[EXTRACTED ENTRIES]:
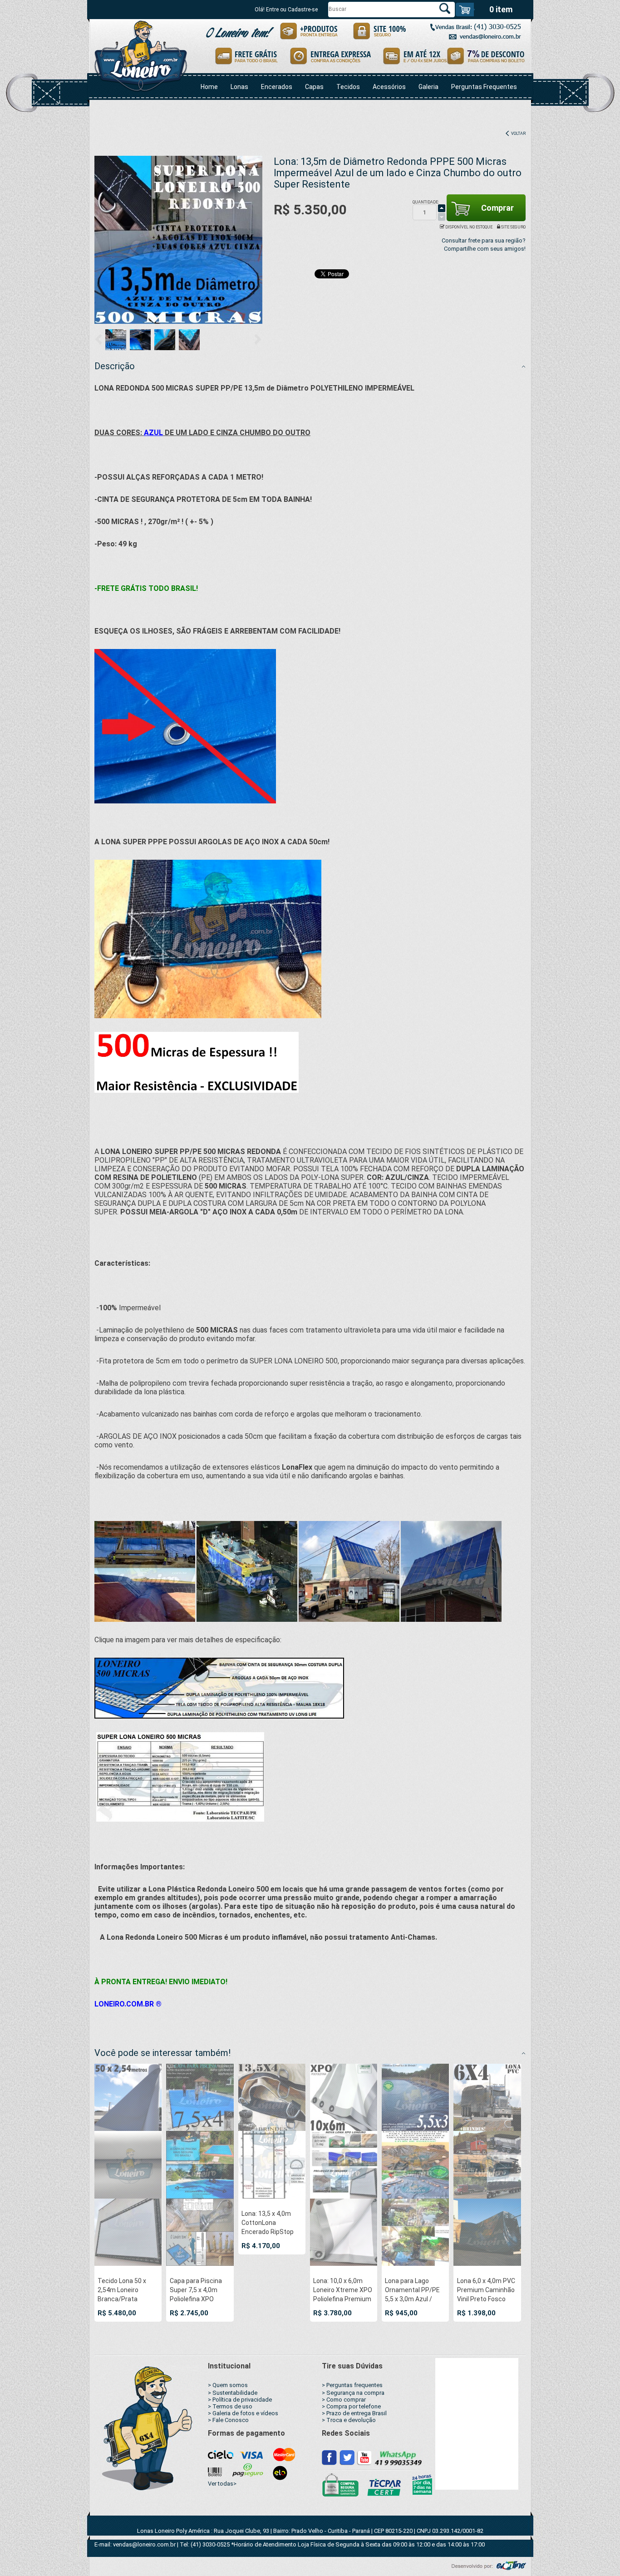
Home (209, 86)
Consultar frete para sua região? (484, 240)
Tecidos (348, 86)
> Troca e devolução (349, 2420)
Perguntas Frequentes (484, 86)
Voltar (518, 133)
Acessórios (389, 86)
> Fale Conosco (228, 2420)
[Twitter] (347, 2457)
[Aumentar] (442, 208)
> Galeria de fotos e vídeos (243, 2413)
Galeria (428, 86)
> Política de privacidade (240, 2399)
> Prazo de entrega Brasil (354, 2413)
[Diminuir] (442, 217)
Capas (314, 86)
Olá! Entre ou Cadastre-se (286, 9)
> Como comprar (344, 2399)
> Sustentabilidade (232, 2392)
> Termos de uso (230, 2406)
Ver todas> (222, 2483)
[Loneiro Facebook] (329, 2457)
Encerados (276, 86)
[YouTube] (364, 2457)
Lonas (239, 86)
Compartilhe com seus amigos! (485, 248)
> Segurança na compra (353, 2392)
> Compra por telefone (351, 2406)
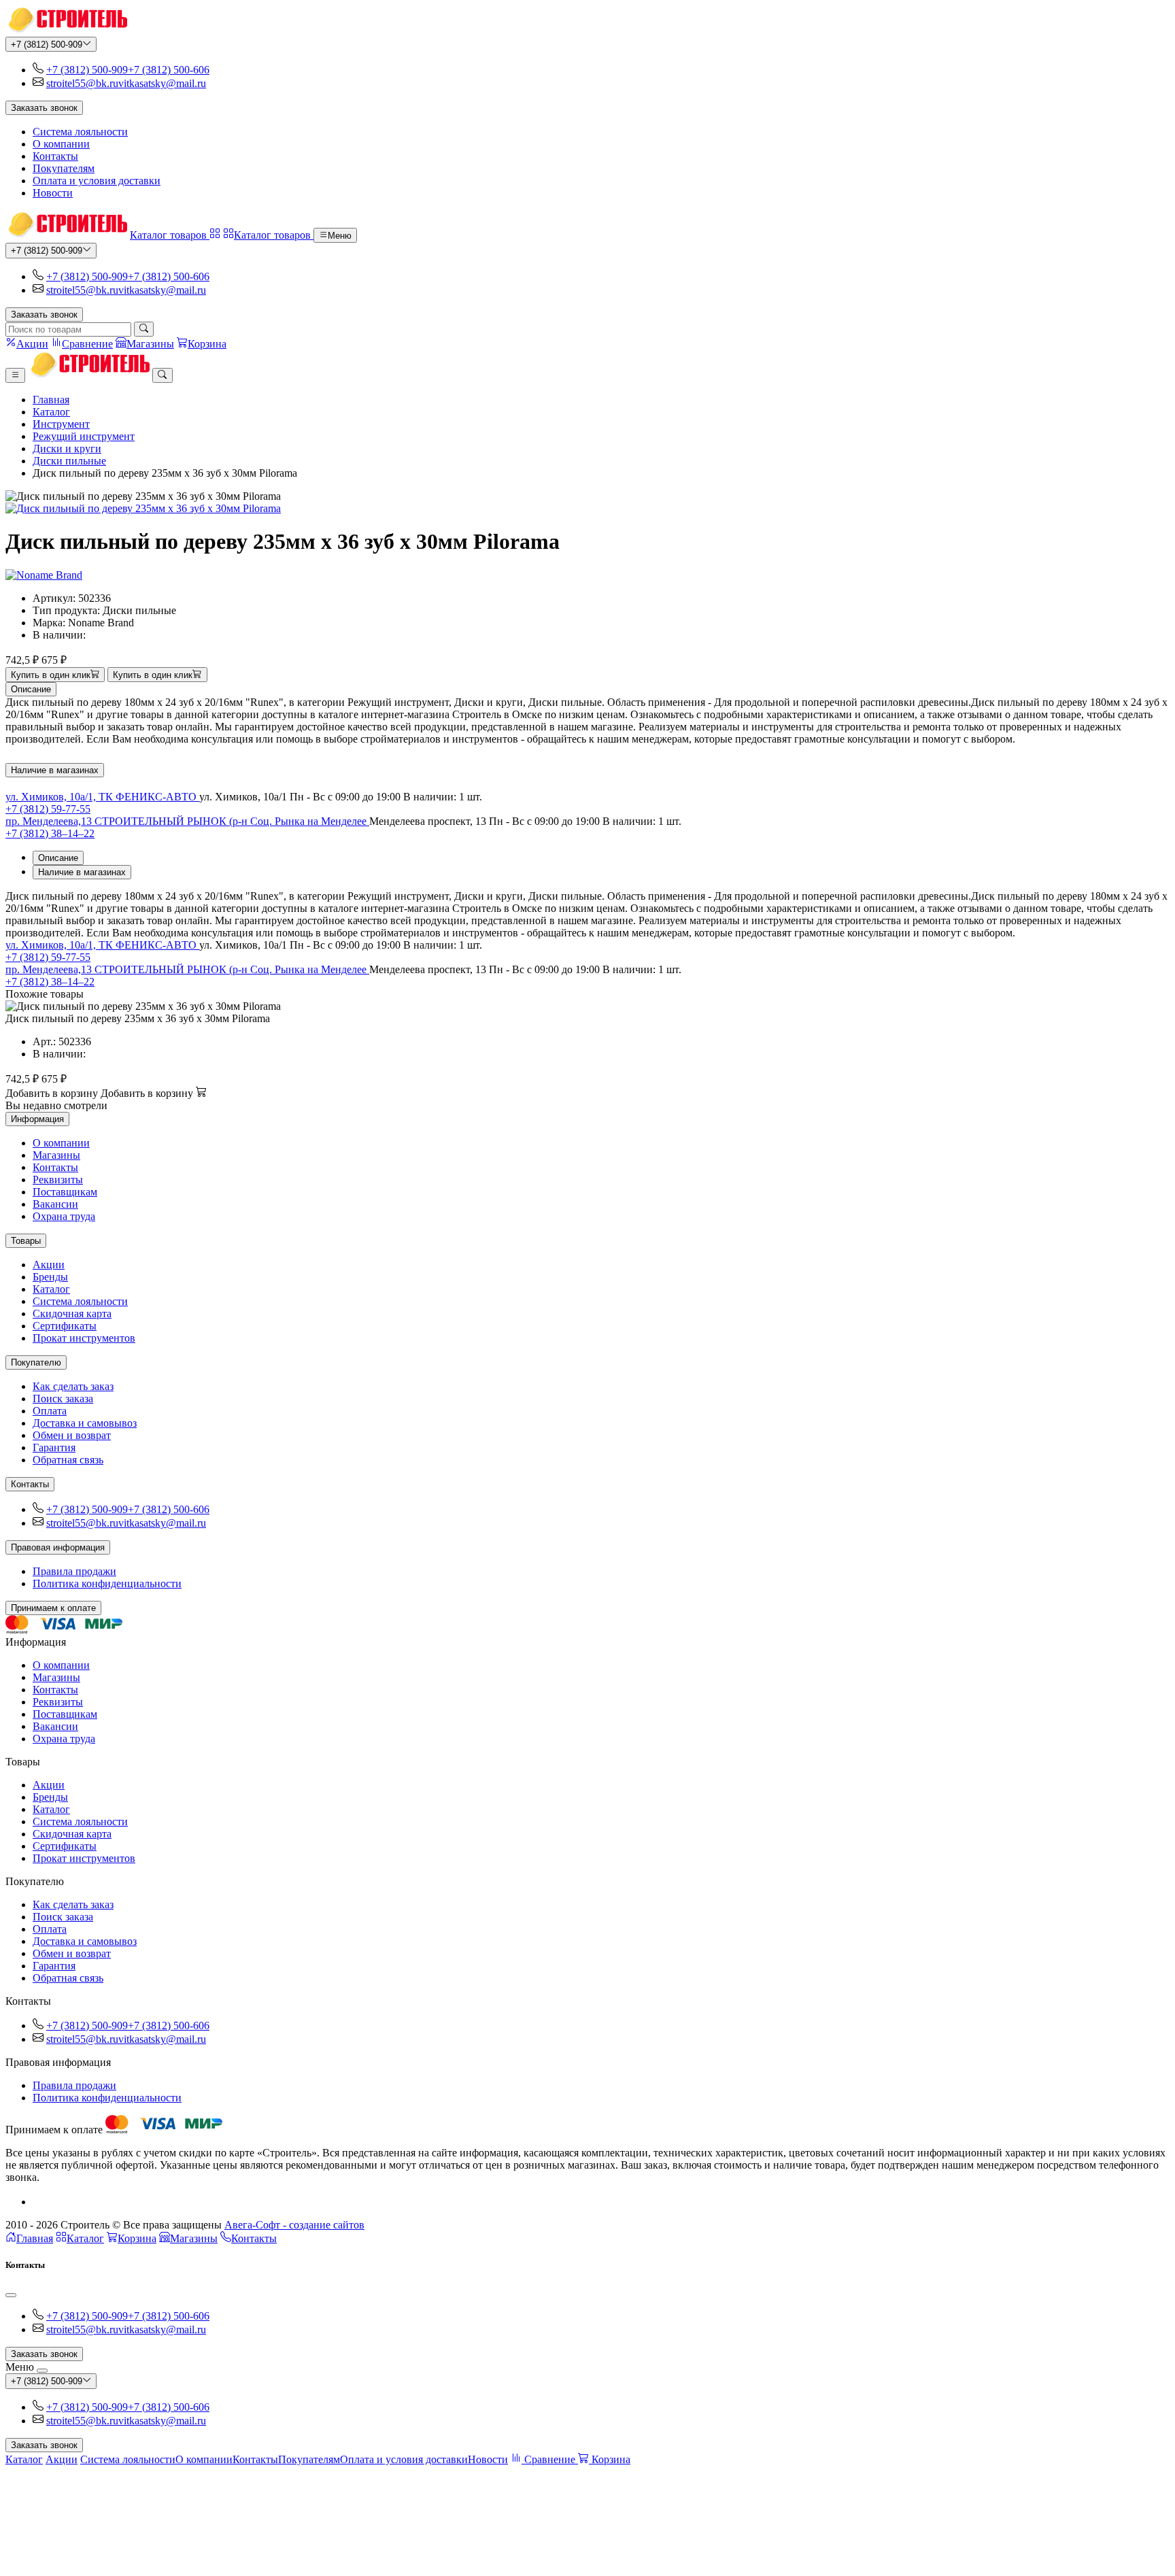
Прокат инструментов (84, 1338)
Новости (53, 193)
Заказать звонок (44, 108)
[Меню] (15, 375)
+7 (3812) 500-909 (46, 44)
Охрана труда (64, 1216)
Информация (37, 1119)
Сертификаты (65, 1326)
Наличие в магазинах (55, 770)
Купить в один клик (50, 675)
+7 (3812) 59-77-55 (47, 809)
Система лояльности (80, 131)
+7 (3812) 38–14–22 (50, 833)
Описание (31, 689)
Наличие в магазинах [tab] (82, 872)
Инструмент (61, 424)
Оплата (50, 1411)
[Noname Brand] (43, 575)
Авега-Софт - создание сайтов (294, 2225)
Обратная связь (68, 1459)
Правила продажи (74, 1571)
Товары (26, 1241)
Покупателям (64, 168)
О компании (61, 144)
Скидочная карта (72, 1313)
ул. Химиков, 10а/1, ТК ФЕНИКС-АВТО (102, 796)
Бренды (50, 1277)
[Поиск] (144, 329)
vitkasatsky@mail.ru (162, 83)
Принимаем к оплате (53, 1608)
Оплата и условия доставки (96, 180)
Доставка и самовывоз (85, 1423)
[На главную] (66, 30)
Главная (51, 399)
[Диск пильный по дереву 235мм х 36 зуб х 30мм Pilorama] (587, 509)
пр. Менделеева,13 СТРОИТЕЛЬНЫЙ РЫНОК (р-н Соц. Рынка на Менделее (187, 821)
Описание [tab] (58, 858)
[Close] (10, 2295)
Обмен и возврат (72, 1435)
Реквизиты (58, 1179)
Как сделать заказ (73, 1386)
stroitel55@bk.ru (82, 83)
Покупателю (36, 1362)
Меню (340, 236)
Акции (49, 1264)
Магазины (56, 1155)
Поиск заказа (63, 1398)
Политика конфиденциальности (107, 1583)
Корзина (137, 2238)
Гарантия (54, 1447)
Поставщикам (65, 1192)
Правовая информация (58, 1547)
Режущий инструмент (84, 436)
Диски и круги (67, 448)
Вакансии (55, 1204)
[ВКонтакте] (38, 2201)
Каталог (51, 412)
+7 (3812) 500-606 (168, 69)
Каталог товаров (169, 235)
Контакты (55, 156)
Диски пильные (69, 461)
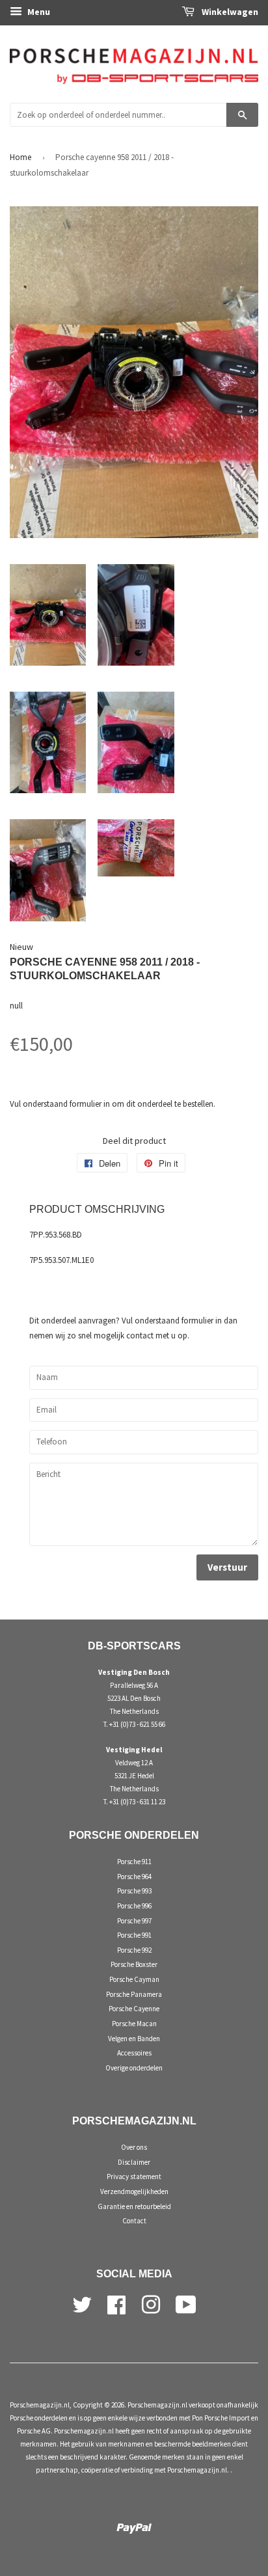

[EXERCISE INSTRUCTIONS]:
Extract from the listing above the lines between the line containing "[Меню] (15, 375)" and the line containing "Оплата (50, 1411)", keeping both of those lines. Output nothing else.

[FINISHED TASK]:
[Меню] (15, 375)
+7 (3812) 500-909 (46, 44)
Охрана труда (64, 1216)
Информация (37, 1119)
Сертификаты (65, 1326)
Наличие в магазинах (55, 770)
Купить в один клик (50, 675)
+7 (3812) 59-77-55 (47, 809)
Система лояльности (80, 131)
+7 (3812) 38–14–22 (50, 833)
Описание (31, 689)
Наличие в магазинах [tab] (82, 872)
Инструмент (61, 424)
Оплата (50, 1411)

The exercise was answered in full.